> GIVEN INSTRUCTION 1:
In the Mimi Reinhard obituary, why was she allowed to work in the camp office?
> GIVEN INSTRUCTION 2:
Carry on the Mimi Reinhard obituary from its final sentence.

— Begin TEXT PASSAGE —

Mimi Reinhard, Secretary to Oskar Schindler who Typed Up ‘Schindler’s List,’ Dead at 107

Mimi Reinhard holds a picture of Oskar Schindler in the Israeli city of Herzliya in 2019. Reinhard was briefly a secretary for Schindler, a German industrialist who saved the lives of hundreds of Jews during the Holocaust. (Gideon Markowicz/AFP/Getty Images)

Mimi Reinhard was being held at a Nazi concentration camp near Krakow, Poland, in 1944, but because she spoke flawless German and could take shorthand, she was allowed to work in the camp office. One of her jobs was to compile a list of Jewish prisoners working in factories owned by industrialist Oskar Schindler.

Mrs. Reinhard, then known as Carmen Weitmann, typed the names of more than 1,000 Jewish people — including her own and those of two friends — to create what became known as “Schindler’s List.” She called herself a “schreibkraft,” or typist.

— End TEXT PASSAGE —
— Begin RECORDED DATA —

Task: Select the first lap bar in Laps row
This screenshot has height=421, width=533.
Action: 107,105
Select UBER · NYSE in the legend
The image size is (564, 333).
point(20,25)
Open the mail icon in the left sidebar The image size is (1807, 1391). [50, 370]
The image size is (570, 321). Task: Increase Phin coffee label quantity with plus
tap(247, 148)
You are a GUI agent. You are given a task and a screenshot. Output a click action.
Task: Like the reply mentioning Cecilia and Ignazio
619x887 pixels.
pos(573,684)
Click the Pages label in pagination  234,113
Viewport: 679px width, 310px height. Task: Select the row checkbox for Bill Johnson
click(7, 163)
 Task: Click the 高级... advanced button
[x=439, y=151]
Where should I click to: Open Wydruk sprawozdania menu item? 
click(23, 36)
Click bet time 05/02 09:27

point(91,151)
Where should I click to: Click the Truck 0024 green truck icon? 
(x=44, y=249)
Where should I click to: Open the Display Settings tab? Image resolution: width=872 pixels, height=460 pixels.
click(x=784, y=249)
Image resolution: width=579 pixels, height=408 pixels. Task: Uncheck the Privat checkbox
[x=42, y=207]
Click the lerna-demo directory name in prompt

— End RECORDED DATA —

> RESPONSE 1:
She spoke flawless German and could take shorthand.

> RESPONSE 2:
“The only practical thing in my life that I learned was shorthand, but I never learned to type,” Mrs. Reinhard told the New York Times in 2007. “I typed with two fingers only.”

As a result, she and more than 1,000 other Jews were saved from near-certain annihilation in the Nazi death camps of World War II.

Mrs. Reinhard, who later became Schindler’s secretary, has died in Israel at age 107. Israeli and European news agencies reported her death, citing an April 8 statement from her granddaughter. The precise date, place and cause of Mrs. Reinhard’s death were not immediately known. She had been living near Tel Aviv since 2007.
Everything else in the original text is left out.